**What is expected**.
Report the count of lines below that include "left", without any other text.

**Records for this task**.
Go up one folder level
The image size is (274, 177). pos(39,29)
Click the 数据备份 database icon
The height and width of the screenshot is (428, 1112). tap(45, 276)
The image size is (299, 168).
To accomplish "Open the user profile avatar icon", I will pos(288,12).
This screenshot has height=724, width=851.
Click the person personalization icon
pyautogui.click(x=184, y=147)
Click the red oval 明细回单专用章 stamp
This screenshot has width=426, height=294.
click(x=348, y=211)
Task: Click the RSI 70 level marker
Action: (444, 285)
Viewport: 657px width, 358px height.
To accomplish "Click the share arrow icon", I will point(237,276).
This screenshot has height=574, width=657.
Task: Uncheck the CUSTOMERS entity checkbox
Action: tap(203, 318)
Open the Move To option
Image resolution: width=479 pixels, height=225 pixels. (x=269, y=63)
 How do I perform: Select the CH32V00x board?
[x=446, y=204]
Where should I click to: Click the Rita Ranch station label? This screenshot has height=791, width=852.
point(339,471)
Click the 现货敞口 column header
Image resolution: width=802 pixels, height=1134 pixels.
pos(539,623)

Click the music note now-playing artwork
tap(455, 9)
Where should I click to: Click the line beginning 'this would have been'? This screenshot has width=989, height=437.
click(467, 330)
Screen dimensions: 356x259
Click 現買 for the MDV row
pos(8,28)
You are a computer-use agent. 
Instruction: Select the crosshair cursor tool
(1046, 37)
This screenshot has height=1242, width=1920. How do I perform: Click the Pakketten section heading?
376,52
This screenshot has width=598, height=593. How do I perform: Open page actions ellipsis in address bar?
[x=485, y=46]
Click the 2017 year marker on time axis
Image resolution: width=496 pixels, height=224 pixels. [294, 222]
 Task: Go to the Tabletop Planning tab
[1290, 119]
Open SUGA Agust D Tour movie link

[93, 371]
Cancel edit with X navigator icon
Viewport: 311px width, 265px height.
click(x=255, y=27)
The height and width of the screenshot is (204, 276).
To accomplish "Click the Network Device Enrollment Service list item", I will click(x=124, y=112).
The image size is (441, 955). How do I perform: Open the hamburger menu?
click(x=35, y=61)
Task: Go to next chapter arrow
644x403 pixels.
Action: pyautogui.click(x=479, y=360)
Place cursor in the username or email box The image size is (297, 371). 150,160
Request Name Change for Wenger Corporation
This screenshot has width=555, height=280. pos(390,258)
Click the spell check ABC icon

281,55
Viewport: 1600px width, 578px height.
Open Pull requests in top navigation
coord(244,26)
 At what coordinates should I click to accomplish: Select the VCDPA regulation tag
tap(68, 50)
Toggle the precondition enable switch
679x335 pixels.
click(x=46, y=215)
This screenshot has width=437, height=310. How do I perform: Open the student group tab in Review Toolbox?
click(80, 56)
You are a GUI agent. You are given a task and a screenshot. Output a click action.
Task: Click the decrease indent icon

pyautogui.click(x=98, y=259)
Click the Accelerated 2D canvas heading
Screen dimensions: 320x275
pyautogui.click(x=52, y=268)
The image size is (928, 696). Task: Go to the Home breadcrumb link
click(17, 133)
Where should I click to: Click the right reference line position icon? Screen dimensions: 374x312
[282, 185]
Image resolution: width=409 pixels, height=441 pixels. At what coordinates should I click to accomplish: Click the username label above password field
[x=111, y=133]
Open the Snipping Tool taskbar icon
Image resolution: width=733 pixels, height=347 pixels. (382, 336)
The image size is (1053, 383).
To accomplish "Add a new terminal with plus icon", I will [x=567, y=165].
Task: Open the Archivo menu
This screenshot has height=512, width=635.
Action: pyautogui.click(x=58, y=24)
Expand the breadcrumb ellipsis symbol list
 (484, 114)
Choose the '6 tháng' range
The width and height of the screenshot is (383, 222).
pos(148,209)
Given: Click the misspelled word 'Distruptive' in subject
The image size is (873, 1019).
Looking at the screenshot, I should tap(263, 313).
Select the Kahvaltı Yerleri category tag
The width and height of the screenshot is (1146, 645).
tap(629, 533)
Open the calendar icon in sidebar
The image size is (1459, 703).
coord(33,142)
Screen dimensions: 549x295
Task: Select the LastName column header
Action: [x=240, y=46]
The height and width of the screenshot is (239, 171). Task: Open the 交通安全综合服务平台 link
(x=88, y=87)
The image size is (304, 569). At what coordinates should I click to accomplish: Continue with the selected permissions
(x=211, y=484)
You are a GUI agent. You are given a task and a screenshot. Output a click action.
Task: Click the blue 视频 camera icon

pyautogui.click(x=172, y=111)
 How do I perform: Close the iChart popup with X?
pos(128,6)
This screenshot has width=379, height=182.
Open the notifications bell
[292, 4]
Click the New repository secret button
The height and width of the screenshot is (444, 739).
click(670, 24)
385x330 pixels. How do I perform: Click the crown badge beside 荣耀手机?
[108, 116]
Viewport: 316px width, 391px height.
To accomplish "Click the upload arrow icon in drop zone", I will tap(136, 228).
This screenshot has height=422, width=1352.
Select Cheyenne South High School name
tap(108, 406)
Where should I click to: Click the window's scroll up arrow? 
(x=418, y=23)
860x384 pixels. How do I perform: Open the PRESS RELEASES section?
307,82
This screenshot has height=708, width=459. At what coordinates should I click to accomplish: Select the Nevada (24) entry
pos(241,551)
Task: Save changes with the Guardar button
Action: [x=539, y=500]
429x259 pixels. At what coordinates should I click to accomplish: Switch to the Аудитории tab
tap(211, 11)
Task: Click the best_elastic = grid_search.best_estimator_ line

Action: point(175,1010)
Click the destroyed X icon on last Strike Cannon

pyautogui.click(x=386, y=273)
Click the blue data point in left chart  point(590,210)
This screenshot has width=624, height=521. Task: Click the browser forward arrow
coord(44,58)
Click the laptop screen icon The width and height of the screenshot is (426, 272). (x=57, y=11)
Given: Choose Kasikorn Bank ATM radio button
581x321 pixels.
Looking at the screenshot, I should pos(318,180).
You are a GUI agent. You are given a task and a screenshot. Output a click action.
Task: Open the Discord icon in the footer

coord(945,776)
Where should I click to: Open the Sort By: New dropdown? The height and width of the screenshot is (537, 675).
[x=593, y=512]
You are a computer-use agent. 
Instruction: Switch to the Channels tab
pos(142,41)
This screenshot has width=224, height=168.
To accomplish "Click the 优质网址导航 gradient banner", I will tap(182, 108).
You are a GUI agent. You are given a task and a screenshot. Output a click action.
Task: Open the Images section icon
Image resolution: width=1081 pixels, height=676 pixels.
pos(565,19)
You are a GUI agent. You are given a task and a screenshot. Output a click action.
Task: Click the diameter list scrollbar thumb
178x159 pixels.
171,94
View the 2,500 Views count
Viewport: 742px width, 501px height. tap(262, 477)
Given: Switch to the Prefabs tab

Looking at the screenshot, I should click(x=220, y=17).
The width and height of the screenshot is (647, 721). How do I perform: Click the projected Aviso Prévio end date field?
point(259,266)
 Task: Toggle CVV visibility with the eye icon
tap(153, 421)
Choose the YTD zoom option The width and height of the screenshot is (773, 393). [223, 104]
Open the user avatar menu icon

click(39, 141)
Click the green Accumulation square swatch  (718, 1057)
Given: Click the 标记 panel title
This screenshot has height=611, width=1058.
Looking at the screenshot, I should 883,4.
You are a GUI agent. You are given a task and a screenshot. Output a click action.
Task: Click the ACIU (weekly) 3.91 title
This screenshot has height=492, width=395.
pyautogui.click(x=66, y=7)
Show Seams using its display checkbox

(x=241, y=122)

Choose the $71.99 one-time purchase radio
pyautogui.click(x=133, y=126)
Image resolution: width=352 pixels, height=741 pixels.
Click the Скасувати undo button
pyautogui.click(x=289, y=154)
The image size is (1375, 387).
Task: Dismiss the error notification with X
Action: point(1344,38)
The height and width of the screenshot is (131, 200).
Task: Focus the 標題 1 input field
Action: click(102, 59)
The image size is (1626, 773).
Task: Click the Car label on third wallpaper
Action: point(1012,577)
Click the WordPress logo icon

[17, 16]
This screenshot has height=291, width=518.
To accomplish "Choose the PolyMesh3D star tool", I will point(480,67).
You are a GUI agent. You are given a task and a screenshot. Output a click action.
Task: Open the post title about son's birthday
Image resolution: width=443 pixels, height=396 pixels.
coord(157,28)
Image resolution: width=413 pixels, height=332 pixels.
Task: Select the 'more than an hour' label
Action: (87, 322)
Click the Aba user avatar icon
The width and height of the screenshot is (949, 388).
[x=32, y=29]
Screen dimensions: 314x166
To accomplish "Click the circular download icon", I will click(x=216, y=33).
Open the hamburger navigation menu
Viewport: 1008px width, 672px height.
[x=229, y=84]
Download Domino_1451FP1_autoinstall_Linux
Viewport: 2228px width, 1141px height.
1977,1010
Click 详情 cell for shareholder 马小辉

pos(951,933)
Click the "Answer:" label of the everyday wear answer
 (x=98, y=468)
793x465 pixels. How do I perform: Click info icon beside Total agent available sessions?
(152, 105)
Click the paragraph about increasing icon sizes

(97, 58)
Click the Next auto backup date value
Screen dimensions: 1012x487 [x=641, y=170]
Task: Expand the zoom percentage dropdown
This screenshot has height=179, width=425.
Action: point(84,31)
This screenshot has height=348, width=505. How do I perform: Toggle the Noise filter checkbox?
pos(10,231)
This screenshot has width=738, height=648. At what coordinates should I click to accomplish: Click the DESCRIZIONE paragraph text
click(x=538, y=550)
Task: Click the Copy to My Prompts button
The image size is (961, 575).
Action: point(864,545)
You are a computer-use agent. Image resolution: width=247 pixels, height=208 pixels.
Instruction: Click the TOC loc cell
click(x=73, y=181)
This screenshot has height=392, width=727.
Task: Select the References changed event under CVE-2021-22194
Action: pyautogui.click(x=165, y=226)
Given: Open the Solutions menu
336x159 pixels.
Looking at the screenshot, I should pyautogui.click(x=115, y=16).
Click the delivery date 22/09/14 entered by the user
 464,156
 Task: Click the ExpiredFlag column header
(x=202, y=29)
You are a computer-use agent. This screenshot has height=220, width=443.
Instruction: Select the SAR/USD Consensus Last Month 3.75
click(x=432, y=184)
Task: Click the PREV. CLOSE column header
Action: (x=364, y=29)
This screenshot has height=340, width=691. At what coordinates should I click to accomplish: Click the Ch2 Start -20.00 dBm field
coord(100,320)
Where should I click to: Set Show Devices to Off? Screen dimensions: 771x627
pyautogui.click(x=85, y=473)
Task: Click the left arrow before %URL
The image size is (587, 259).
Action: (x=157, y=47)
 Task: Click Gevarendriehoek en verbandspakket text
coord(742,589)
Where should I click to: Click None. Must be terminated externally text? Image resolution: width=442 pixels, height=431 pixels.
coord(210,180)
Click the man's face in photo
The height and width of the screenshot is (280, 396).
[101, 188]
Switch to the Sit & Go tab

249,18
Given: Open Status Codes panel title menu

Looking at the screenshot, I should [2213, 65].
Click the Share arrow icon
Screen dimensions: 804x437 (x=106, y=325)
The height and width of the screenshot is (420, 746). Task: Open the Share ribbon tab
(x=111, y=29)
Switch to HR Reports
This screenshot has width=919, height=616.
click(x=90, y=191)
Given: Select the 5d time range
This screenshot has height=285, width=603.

**Reply to the exercise**.
2